Ich habe allerdings den Eindruck, dass die Diskussion, zumindest in manchen ihrer Ausprägungen, kinospezifisch ist. Es scheint etwas am Kino, beziehungsweise an Filmen (denn wo und wie sie gesehen werden, spielt in diesen Debatten erst einmal keine Rolle) zu geben, das sie für Cinephile gleichzeitig zum Objekt der Begierde und verdächtig macht. Mehr als die exzessiven Nutzer anderer Produkte der Kulturindustrie sind Filmfans immer schon in Selbstrechtfertigungen verstrickt. Vielleicht, denke ich mir, liegt das an dem in mancher Hinsicht totalitären Anspruch, den Filme an ihr Publikum stellen. Anders als Fernsehen oder Musik fordern sie nicht nur unsere beiläufige, sondern unsere - zumindest halbwegs - konzentrierte Aufmerksamkeit und auch unsere körperliche Zugewendetheit. Sie etablieren ein recht eng gedachtes räumliches Verhältnis zwischen sich selbst und uns und zumeist fixieren sie uns dabei auf die eine oder andere Weise. Gleichzeitig geben sie uns, anders als Computerspiele oder, weniger deutlich, Bücher, nicht die Illusion, Kontrolle über sie erlangen zu können. Besonders deutlich ist das im Kinosaal, aber selbst zu hause vor dem Laptop stellt sich die Sache nicht grundsätzlich anders da. Natürlich kann ich den Film hier nach Belieben anhalten - aber dann ist er schlicht und einfach nicht mehr da, zumindest nicht mehr in all seinen Dimensionen.

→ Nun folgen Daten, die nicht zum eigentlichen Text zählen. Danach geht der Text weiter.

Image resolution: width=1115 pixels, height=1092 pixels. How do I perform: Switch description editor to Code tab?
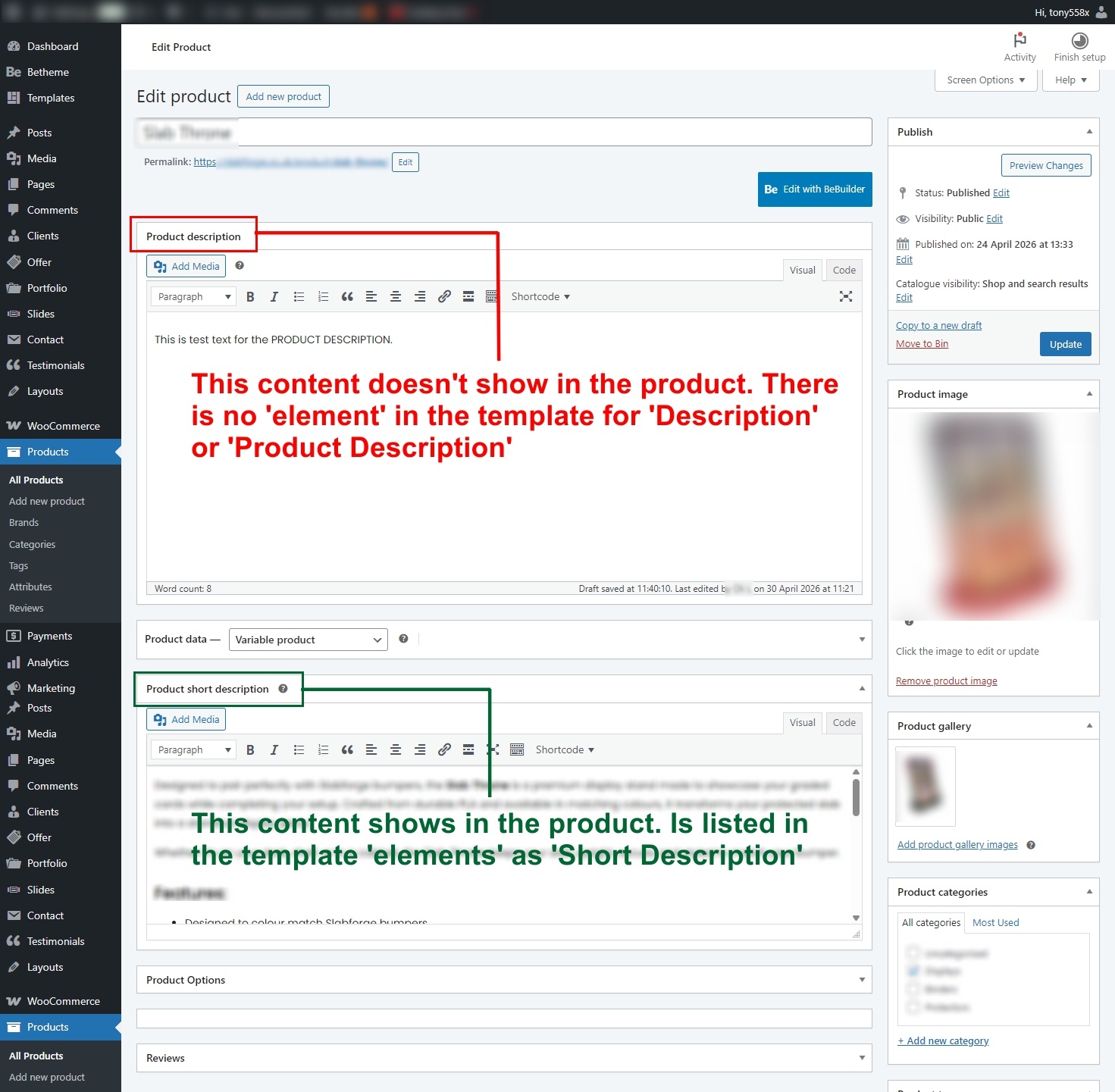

Bühnenkünste wie das Theater wiederum mögen ein noch strengeres Regime für ihre Zuschauer etablieren. Aber es besteht da zumindest in der Theorie die Möglichkeit, die Bühne zu stürmen. Das projizierte Bild hingegen lässt sich von mir nicht beirren. Film ist, so gesehen, tatsächlich die asymmetrischste aller Kunstformen. Vielleicht lässt sich der Eingangssatz auch deshalb verallgemeinern: Cinephilie ist nicht zu trennen vom Unbehagen an der Cinephilie.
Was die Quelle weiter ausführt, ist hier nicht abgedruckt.